Gp had no idea what to do he said “ this is over my head”, but decided to send me to an endocrinologist who was even more clueless. She said it wasn’t something she’d had experience with but at least gave it a name, first time I was told hypoparathyroidism. She sat looking through books and online then went and got another doctor who literally shrugged his shoulders. All she could recommend was have a glass of milk next time calcium drops. I said thats not good enough not only is calcium dropping awful experience its also dangerous and after numerous severe calcium lows and trips to A&E a “ glass of milk”, is not the answer. Made no difference just told sorry but go back to gp.

Thats when I knew it was up to me, I spoke to parathyroid uk who gave me the name of good doctor . I then went to gp said I want to be referred to him, with in a few weeks Id seen consultant, lots of blood tests and started on treatment. Ive only had one calcium crash in years, symptoms if they do happen are mild and quickly dealt with extra calcium.

Absolutely disgusting , total negligence , I was just left.. Its ironic that this good calcium doctor is dreadful with thyroid, he was looking after me for that until I realised how bad he is so told him I’ll let gp sort that. Truth is hes just as bad so Im sorting myself like so many of us.

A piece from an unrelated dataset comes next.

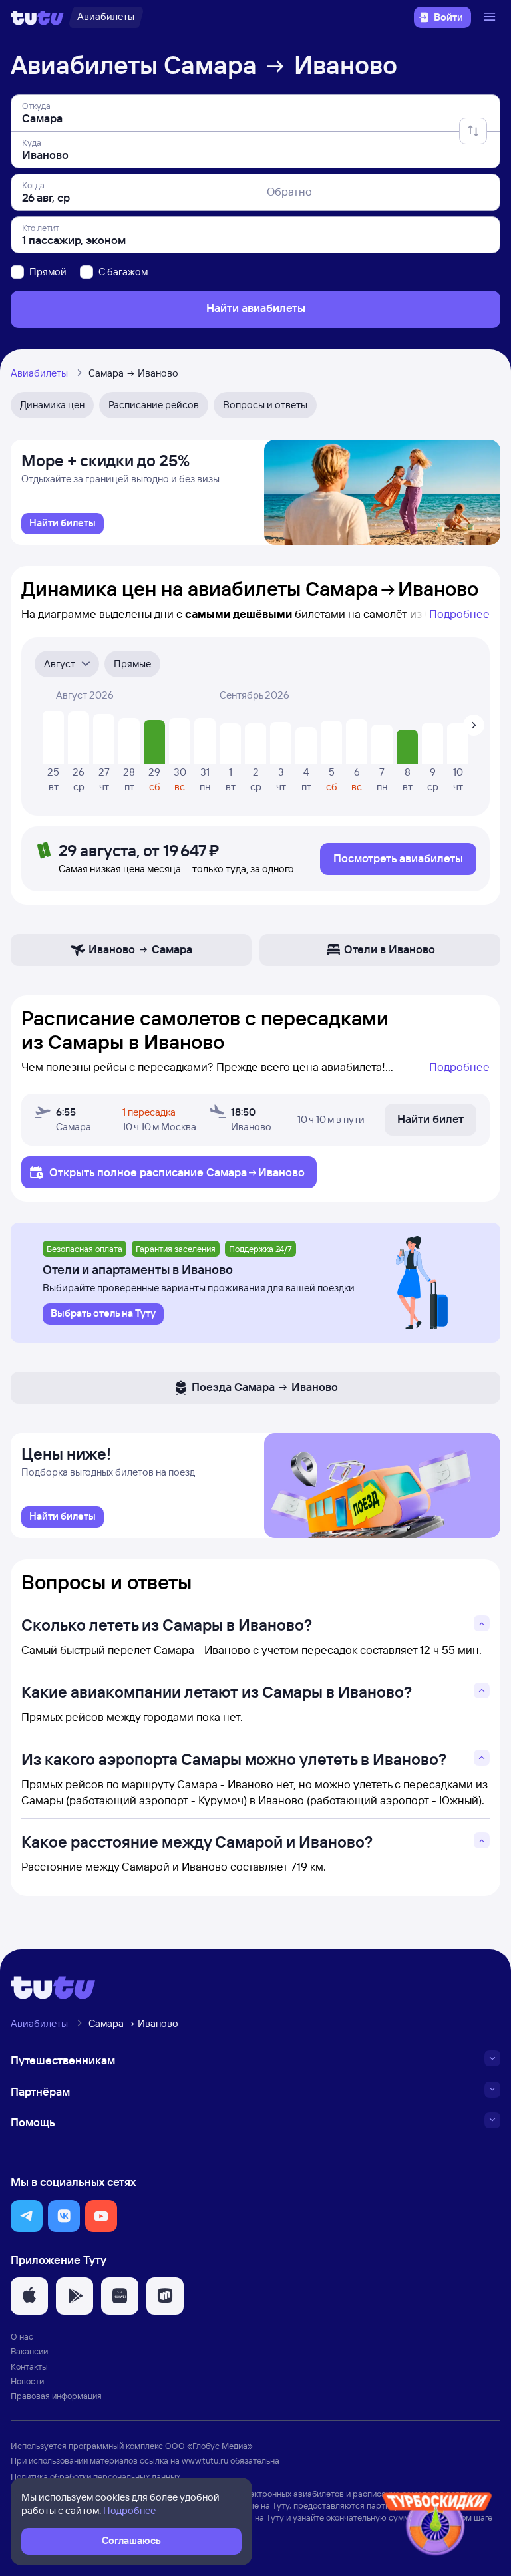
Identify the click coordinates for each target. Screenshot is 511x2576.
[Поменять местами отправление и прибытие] (473, 131)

Its no wonder I have no trust in doctors

in reply toAS14

my GP is good so I expect her to be on the case. I have written to my Endo to inform him what has happened and also to my Haematologist who treats my blood cancer as they have all worked together on my bloods in the past. Let’s hope, as in your case, it’s not all down to me

AS14 profile image
AS14

It sounds like youve got it all hand, Im sure you’ll be fine.

Rowan4 profile image
Rowan4

hi, just wondering how you Are Getting on now? I’m scheduled for a tt and my endo has told me permanent Hypoparathyroidism is very common Afterwards. I’m thinking maybe I should look for another surgeon. I’m based in Ireland though

Does anyone know of any calcium doctor specialists I could speak to here, I’d like to be as prepared as possible

in reply toRowan4

From all I have heard and read permanent hypoparathyroidism following a Thyroidectomy is very rare, temporary hypopara is fairly common. With bloods this week calcium levels have just reached the bottom of the normal range, I am on the highest rates of Alfacalcidol and Adcal-D3.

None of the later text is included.